### Problem statement
Restate exactly, please, each line of the listing from the one with "Click strikethrough ABC" to the last, including both.
================
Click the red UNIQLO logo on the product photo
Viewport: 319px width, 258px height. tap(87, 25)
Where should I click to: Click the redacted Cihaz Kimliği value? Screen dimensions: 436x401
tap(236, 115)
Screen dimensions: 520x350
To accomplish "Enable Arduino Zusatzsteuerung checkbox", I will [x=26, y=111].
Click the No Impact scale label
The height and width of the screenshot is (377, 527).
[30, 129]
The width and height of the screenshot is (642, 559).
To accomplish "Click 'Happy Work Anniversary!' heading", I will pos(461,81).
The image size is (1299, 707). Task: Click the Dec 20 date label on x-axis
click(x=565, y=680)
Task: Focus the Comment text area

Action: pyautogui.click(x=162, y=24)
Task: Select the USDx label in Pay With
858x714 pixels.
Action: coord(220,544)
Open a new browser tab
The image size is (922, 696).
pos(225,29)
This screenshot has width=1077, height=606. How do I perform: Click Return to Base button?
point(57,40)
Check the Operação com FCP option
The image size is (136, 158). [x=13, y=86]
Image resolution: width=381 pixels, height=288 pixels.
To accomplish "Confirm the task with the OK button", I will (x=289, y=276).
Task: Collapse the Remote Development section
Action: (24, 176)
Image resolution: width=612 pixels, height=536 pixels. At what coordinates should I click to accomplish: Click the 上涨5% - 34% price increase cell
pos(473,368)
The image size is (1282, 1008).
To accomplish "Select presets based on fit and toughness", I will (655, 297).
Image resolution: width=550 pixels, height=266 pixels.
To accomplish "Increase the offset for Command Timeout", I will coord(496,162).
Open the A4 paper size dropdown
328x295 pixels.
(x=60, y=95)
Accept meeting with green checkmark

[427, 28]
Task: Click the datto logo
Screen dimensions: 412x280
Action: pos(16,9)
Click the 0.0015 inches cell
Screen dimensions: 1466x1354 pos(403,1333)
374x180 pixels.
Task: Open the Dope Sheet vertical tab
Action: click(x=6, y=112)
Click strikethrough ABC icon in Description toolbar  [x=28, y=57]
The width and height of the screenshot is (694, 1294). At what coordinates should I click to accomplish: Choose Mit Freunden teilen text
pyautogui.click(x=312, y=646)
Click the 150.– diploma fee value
================
### Result
Click strikethrough ABC icon in Description toolbar  [x=28, y=57]
The width and height of the screenshot is (694, 1294). At what coordinates should I click to accomplish: Choose Mit Freunden teilen text
pyautogui.click(x=312, y=646)
Click the 150.– diploma fee value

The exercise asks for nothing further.